Records from a data source

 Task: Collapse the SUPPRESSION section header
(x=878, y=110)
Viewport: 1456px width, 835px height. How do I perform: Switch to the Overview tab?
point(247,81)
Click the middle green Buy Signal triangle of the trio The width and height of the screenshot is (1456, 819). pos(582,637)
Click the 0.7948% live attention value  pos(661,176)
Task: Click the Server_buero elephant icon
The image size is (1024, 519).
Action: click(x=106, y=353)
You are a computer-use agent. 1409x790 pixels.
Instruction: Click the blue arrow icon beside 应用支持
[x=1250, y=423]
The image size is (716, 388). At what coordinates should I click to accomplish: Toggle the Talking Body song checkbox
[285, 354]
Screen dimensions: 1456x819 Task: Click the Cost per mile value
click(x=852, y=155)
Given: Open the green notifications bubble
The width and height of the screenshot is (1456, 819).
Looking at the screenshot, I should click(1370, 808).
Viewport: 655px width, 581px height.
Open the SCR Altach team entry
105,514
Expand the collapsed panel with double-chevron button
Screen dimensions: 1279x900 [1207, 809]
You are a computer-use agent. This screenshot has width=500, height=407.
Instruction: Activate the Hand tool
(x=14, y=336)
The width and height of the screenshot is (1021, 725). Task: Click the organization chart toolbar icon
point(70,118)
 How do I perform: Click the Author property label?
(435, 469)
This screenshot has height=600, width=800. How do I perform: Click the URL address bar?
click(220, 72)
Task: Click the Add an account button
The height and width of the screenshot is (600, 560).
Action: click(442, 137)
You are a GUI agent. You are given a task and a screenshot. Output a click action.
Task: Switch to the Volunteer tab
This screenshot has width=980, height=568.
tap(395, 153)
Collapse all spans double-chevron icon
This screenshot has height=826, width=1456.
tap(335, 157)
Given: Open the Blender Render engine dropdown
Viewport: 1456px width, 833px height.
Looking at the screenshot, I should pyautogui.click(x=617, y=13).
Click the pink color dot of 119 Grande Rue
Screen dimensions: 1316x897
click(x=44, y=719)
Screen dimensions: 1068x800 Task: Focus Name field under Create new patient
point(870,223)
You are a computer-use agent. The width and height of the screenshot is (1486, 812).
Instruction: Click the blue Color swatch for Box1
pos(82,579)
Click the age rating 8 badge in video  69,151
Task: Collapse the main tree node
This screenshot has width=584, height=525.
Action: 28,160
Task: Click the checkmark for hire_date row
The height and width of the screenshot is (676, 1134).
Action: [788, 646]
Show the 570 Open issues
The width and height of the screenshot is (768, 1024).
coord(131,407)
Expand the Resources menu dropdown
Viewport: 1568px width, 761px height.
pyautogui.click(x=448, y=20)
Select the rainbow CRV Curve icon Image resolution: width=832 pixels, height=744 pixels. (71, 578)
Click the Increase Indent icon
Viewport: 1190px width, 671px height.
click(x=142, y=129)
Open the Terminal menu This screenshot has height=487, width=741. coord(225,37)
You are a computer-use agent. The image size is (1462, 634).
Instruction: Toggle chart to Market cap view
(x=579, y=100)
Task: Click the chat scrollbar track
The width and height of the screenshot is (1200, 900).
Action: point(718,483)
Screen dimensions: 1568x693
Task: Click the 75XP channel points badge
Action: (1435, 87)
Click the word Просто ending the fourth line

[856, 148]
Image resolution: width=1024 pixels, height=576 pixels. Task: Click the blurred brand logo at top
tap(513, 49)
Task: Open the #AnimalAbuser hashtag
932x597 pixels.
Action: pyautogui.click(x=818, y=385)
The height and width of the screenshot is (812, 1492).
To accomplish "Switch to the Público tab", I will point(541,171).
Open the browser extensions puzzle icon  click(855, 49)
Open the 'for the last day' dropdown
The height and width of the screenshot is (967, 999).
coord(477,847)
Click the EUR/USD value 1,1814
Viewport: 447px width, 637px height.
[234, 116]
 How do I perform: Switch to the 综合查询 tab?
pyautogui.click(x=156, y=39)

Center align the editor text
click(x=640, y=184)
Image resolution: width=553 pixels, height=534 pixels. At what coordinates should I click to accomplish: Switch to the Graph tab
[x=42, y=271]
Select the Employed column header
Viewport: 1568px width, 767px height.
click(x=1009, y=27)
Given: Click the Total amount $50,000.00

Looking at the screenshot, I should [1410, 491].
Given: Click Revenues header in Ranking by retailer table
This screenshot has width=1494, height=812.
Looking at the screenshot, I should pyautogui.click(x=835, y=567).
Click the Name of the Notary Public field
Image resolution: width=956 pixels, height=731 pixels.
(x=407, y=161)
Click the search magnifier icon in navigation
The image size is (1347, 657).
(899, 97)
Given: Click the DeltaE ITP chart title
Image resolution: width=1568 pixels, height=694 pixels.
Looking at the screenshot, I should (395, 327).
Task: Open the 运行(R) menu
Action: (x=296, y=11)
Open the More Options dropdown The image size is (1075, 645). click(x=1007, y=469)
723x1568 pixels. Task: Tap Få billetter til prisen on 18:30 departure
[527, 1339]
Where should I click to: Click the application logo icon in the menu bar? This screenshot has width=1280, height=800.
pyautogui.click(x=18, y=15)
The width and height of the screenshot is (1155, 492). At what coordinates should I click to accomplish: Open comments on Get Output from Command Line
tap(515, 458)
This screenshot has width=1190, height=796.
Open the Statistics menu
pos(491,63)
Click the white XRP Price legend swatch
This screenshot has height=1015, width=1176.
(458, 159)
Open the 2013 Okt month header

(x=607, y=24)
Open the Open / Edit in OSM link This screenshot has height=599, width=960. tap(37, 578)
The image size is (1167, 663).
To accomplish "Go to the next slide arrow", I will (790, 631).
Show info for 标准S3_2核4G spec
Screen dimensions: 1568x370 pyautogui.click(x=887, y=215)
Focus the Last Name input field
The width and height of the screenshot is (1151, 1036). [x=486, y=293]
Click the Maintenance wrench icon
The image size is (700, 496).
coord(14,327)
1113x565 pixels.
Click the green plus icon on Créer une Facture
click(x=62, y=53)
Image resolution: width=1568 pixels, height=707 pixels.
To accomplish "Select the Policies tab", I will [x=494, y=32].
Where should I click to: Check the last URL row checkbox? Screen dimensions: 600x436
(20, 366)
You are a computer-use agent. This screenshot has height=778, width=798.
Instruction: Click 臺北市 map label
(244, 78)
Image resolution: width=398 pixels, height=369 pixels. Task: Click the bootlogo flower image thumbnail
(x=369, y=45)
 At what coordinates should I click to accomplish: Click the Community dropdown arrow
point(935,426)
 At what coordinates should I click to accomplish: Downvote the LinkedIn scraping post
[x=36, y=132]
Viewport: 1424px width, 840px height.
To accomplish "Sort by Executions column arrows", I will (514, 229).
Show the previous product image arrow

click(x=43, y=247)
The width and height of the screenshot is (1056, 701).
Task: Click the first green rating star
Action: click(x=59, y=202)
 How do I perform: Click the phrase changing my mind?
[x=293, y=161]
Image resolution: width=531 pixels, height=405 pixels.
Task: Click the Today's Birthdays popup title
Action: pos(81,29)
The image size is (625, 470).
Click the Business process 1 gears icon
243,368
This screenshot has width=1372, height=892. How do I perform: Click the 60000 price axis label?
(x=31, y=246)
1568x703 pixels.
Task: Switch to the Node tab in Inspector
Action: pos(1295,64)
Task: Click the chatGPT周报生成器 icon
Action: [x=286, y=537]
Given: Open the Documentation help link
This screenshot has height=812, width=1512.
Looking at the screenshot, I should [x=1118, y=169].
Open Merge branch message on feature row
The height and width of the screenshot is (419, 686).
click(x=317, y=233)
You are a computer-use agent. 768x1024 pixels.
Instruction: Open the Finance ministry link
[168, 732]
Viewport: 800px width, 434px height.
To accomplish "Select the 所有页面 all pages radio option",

### AIM
Reproduce the stretch of the listing from the line containing "Given: Open the Blender" through the line containing "pyautogui.click(x=448, y=20)", swapping every "Viewport" for "Window" and keeping everything else unchanged.

### EXPECTED ANSWER
Given: Open the Blender Render engine dropdown
Window: 1456px width, 833px height.
Looking at the screenshot, I should pyautogui.click(x=617, y=13).
Click the pink color dot of 119 Grande Rue
Screen dimensions: 1316x897
click(x=44, y=719)
Screen dimensions: 1068x800 Task: Focus Name field under Create new patient
point(870,223)
You are a computer-use agent. The width and height of the screenshot is (1486, 812).
Instruction: Click the blue Color swatch for Box1
pos(82,579)
Click the age rating 8 badge in video  69,151
Task: Collapse the main tree node
This screenshot has width=584, height=525.
Action: 28,160
Task: Click the checkmark for hire_date row
The height and width of the screenshot is (676, 1134).
Action: [788, 646]
Show the 570 Open issues
The width and height of the screenshot is (768, 1024).
coord(131,407)
Expand the Resources menu dropdown
Window: 1568px width, 761px height.
pyautogui.click(x=448, y=20)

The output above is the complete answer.